Texte cité =
Elle est très tactique, parvient à flatter les uns et les autres, souvent opposés entre eux. Et en dépit de discours parfois radicaux, elle poursuivra une part des projets de Draghi, ne rompra pas avec l’UE ni avec le consensus néolibéral… On a d’ailleurs appris que Draghi et elle se sont téléphonés régulièrement ces dernières semaines. C’est pour cela qu’elle coche toutes les cases d’une opposition contrôlée.
C’est ainsi que certains complotistes ou, pour reprendre vos termes, adeptes des « fantasmes de complot », définissent le parti de Meloni. Ces adeptes, comme outre-Atlantique, sont-ils liés à l’extrême droite ?
Il y a certains liens, évidemment. Mais je dirais que la caractéristique très italienne de ces adeptes est plutôt leur tendance catholique – comme au Brésil, par exemple. Ils s’inspirent de traditions très anciennes et très ancrées dans l’imaginaire transalpin, et d’un catholicisme traditionnaliste qui puise dans l’histoire de la Contre-réforme inquisitoriale.
Aujourd’hui, ils attaquent par exemple le pape François comme « hérétique » en disant que le vrai pape est encore Ratzinger, s’exprimant dans une galaxie de sites web, de radios ou de télévisions satellitaires. Cette tendance est bien plus forte en Italie que l’autre grande tendance de l’univers complotiste, très vive outre-Atlantique, plus influencée par le new age, les néo-hippies – et que l’Italie a en commun avec le reste de l’Occident.
La plus importante personnalité des QAnon italiens est un cardinal, Carlo-Maria Viganò, ancien ambassadeur du Vatican aux États-Unis. Mais je voudrais souligner que les QAnon et les autres adeptes des « fantasmes de complot » ne me semblent pas tant implantés que cela dans les partis d’extrême droite. Ils le sont bien davantage, en tout cas jusqu’à une période récente, au sein du M5S, qui a en effet été la chambre de compensation du conspirationnisme en Italie.
Les fantasmes de complot donnent essentiellement des réponses erronées à de vraies questions. Des réponses au mal-vivre, aux souffrances personnelles, à l’aliénation, à l’exploitation.
C’est au moment où il a été le plus fort, vers 2015-2017, que nombre de ses militants, qui provenaient pour une bonne part de mouvements contestataires de gauche, vont se mettre à développer des argumentations reprenant les principaux « fantasmes de complot ». Aujourd’hui, la plupart sont sortis du parti et devenus dissidents. Certains d’entre eux ont fondé un petit parti qui s’appelle « Italexit », dont le leader Gianluigi Paragone est un ancien député M5S.
Il y a aussi une télévision en ligne, ByoBlu, qui constitue un peu le centre de la diffusion du conspirationnisme et est dirigée par l’ancien responsable de la communication du groupe parlementaire du M5S. En ce qui concerne la droite la plus réactionnaire, autour de Giorgia Meloni, plus encore que la mouvance QAnon et ses élucubrations « pédosatanistes », il existe une obsession pour George Soros et pour les « fantasmes de complot » autour de l’immigration, avec un regard appuyé en direction d’Orban ou du pouvoir polonais.

Données enregistrées =

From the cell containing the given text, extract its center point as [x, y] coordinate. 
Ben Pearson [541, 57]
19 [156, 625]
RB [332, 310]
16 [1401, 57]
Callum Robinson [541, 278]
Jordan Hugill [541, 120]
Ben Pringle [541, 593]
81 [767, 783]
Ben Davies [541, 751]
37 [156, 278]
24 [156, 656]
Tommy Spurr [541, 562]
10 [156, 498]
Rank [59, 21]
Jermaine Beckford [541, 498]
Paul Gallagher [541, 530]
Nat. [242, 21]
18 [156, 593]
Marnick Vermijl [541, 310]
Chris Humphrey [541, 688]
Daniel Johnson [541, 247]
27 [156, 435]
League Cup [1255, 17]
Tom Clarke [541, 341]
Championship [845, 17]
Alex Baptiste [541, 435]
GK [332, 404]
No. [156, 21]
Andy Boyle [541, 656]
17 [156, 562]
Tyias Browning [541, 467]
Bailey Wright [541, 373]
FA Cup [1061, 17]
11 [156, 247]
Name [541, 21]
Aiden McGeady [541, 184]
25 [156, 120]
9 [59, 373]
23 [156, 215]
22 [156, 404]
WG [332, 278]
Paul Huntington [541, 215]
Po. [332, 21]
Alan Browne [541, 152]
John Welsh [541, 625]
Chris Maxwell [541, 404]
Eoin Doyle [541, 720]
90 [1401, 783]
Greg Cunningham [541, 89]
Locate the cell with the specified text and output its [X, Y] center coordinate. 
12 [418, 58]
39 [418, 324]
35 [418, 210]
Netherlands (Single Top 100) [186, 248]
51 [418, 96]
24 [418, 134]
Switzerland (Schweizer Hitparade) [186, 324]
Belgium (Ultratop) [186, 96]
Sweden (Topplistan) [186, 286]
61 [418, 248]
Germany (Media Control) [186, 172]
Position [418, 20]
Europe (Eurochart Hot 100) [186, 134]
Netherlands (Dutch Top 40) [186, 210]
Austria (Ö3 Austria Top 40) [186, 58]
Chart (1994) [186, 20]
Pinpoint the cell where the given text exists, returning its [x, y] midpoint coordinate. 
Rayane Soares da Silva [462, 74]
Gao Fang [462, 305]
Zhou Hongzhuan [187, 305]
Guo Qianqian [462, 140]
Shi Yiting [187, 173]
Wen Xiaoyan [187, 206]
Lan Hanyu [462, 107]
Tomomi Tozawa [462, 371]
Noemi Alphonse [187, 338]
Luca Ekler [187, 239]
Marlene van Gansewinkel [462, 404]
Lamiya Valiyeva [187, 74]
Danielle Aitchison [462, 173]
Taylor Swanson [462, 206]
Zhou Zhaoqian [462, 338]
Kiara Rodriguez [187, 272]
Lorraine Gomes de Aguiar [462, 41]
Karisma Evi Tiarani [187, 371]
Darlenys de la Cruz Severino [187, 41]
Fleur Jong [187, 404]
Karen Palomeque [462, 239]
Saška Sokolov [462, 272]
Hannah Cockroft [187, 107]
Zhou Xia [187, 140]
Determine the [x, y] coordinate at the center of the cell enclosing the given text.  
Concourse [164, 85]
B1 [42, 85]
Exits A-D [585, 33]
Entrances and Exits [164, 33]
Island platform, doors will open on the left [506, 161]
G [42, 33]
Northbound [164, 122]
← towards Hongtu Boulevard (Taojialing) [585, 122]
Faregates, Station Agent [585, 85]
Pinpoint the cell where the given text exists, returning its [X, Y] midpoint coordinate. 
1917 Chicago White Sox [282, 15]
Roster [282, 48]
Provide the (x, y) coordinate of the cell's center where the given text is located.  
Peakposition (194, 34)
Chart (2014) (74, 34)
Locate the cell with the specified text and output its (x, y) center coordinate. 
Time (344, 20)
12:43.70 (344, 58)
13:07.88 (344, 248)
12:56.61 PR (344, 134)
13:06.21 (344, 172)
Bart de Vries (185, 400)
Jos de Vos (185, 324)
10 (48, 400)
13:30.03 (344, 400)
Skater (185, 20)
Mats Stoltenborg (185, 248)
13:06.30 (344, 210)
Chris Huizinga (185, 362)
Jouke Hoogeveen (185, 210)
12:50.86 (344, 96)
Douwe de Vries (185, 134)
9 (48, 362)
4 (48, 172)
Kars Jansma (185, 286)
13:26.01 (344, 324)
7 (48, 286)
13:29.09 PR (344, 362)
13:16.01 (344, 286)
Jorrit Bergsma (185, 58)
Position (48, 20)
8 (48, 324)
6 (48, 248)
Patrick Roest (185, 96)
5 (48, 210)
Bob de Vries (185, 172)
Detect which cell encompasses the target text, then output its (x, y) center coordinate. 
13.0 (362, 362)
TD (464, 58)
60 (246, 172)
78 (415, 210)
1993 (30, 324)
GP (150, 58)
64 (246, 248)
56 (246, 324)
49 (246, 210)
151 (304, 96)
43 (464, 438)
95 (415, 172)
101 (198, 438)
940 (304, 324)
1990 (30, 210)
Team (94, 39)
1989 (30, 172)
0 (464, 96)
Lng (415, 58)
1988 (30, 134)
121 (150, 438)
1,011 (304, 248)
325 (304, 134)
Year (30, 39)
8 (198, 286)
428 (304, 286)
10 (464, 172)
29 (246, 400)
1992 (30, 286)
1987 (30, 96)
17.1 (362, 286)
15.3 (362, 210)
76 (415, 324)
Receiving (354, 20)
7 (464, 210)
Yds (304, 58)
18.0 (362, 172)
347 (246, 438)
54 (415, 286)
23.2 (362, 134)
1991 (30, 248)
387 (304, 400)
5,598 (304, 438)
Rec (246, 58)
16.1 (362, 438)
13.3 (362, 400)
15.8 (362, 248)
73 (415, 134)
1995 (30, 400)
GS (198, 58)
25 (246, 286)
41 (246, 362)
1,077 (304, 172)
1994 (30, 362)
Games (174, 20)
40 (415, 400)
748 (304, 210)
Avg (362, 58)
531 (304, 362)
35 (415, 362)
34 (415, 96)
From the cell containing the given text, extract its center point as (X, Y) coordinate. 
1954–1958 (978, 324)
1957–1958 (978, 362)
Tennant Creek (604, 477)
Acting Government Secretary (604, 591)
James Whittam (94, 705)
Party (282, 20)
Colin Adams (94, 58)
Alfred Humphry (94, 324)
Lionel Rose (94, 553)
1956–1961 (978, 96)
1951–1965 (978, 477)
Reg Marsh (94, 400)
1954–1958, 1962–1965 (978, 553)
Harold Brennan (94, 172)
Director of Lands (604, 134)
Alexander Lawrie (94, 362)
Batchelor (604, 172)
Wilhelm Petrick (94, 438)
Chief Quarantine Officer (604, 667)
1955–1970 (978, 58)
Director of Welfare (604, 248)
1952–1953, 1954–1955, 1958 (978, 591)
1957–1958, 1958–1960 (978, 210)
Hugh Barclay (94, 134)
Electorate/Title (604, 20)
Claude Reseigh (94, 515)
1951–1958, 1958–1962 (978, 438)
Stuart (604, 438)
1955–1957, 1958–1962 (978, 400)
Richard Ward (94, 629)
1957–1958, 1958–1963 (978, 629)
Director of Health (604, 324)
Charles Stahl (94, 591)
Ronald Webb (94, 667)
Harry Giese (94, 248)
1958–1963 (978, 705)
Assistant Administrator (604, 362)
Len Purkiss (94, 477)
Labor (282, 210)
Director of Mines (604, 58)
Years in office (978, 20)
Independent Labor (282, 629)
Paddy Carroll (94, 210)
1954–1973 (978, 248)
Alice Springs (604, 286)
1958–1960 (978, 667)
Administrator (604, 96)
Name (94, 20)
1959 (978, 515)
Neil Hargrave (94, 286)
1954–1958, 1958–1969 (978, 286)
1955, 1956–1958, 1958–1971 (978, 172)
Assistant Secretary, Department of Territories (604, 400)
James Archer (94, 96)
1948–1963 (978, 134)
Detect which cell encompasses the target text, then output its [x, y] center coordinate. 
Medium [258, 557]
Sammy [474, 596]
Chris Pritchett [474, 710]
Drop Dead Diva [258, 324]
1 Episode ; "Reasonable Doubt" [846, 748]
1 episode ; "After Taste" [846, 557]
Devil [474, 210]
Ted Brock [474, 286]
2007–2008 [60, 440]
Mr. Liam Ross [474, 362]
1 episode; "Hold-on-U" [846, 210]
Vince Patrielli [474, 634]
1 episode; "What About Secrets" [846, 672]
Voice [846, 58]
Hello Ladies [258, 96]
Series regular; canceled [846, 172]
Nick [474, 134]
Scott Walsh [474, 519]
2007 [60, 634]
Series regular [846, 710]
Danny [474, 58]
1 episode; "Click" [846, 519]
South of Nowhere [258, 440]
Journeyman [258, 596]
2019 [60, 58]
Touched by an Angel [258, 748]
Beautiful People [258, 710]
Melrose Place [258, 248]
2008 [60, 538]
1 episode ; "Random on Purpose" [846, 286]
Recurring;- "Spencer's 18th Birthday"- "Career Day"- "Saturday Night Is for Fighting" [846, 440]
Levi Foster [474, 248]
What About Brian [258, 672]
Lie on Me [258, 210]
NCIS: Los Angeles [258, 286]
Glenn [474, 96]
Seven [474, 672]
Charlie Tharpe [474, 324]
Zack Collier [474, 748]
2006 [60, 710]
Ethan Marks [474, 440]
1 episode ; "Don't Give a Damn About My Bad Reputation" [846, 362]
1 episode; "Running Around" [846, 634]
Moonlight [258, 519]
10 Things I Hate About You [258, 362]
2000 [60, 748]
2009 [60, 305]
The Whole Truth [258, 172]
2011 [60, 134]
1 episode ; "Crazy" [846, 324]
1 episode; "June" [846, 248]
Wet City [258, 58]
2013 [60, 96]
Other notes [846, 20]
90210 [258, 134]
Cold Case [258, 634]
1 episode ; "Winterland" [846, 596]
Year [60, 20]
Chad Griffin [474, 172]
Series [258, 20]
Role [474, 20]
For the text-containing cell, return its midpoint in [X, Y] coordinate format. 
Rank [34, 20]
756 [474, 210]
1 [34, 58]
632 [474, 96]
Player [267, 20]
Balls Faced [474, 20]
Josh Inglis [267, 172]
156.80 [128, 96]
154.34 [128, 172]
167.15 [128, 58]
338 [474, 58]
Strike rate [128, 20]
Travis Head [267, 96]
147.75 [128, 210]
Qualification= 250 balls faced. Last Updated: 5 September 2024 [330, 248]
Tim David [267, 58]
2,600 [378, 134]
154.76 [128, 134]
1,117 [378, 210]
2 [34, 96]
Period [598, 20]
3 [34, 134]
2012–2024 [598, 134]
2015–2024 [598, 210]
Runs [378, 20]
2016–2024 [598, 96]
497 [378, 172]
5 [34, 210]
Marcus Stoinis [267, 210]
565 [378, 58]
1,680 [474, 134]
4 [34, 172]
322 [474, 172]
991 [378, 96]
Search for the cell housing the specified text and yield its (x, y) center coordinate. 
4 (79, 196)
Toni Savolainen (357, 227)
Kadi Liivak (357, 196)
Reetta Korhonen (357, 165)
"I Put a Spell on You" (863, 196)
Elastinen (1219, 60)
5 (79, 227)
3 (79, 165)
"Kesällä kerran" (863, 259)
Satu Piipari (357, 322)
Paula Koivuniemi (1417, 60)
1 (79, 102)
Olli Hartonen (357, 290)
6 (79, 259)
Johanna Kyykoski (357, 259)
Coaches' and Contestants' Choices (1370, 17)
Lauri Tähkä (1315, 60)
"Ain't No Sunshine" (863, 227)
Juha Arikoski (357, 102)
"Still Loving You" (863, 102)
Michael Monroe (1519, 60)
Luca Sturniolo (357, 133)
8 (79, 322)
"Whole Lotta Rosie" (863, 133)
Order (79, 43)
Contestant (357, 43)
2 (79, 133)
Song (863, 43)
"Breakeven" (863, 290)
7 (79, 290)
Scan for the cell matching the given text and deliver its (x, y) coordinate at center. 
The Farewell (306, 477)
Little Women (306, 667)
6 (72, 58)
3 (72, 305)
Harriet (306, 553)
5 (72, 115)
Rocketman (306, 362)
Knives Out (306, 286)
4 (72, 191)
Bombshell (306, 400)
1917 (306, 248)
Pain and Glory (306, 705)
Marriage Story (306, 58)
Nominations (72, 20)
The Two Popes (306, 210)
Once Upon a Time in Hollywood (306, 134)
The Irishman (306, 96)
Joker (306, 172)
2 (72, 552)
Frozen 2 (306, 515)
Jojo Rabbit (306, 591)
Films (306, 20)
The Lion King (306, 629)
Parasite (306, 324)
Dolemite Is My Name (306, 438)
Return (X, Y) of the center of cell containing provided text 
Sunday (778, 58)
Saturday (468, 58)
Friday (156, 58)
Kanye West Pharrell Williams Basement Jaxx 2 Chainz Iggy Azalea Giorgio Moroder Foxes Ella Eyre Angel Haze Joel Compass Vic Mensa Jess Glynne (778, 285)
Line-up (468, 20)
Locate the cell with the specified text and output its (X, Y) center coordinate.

Objet de la tâche = D'après le texte cité, qui dirige le petit parti « Italexit » ? Les enregistrements n'ont ici aucune incidence.

Réponse = Gianluigi Paragone, un ancien député du M5S.